Almost 80% the company’s customers coming from the US while another 20% are from Asia, Australia and Europe,.
She says 25% of customers return for creative work on things like brochures, website design and t-shirts. Those services can cost up to US$3,000.
Recalling the early days when she approached investors for funds to set up the business, she says it was difficult as most investors were more interested in mobile applications and tangible products, rather than design services.
“We were discouraged by some potential investors who wanted us to create software-based automated design systems that used recyclable designs to be sold online.
“There is still a lack of understanding in Malaysia about how design really works. Unique designs are important because it helps make new businesses more visible and credible, two key factors in future growth and success,” she says, adding that delivering a software-based automated design creator with recycled images would not bring any value to businesses that used it.
“Our customers are very important and we are very focused on delivering great designs to help their businesses.
“Recycled images will never make their brand standout in the market,” she says.
Logos for future
Hor says, although there are no concrete statistics of how many start-ups or new businesses are established around the world each year, based on what she can see, they estimated at least a millions, with thousands being created on daily basis.
In this highly competitive landscape, she says it is crucial for start-ups to stand out from the crowd.
“However, building a brand is a long-term investment and most start-ups don’t have the financial resources to do this.
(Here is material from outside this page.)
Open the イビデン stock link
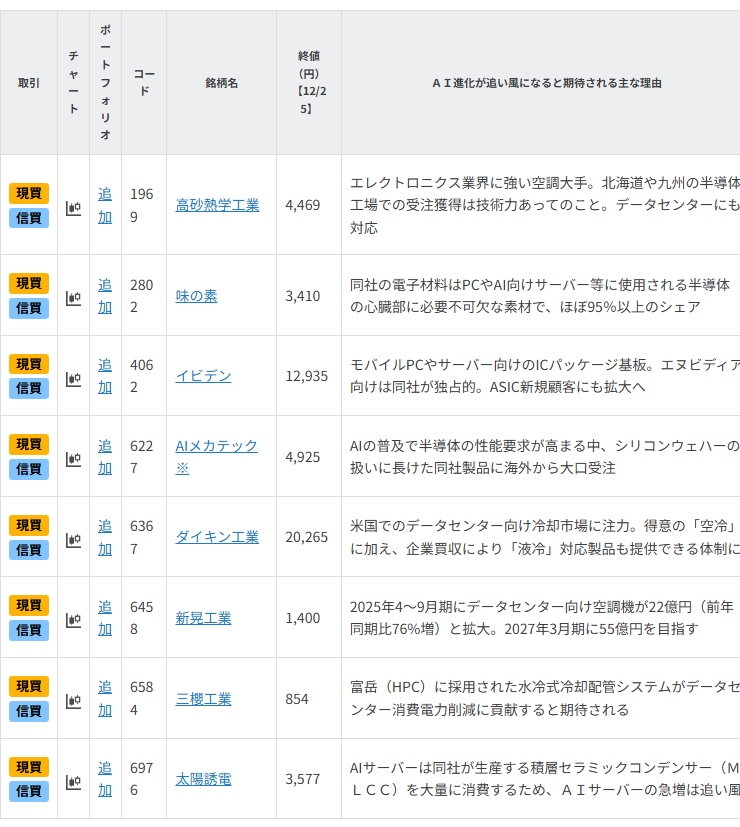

“As such, in the early stages of a business, a strong and recognisable logo allows start-ups to obtain visibility and credibility. A logo provides start-ups with a strong foundation to introduce their products and services to their target market and quickly differentiate themselves from their competitors,” she says.
Having invested about RM100,000 in the company to date, the early experience of pitching to investors leads her to believe that there is a need to build awareness among Malaysians about the importance of design and the value it brings.
She says GizWiz is now working on another Internet-based initiative, BrandDesignWorkShop.com, that will help retain local design talent and prepare Malaysia to compete among other Asian countries where design and creativity are more valued.
She said they are looking for RM1mil fund to expend the business. They planned to use the fund to marketing, recruit designers and having a bigger premise.
The company also planned to recruit freelances to help them further penetrate the market.
She said they aim to enlist 1.000 Asian designers to join them by year end as they anticipated of getting between 100 and 300 orders from their website by 2015.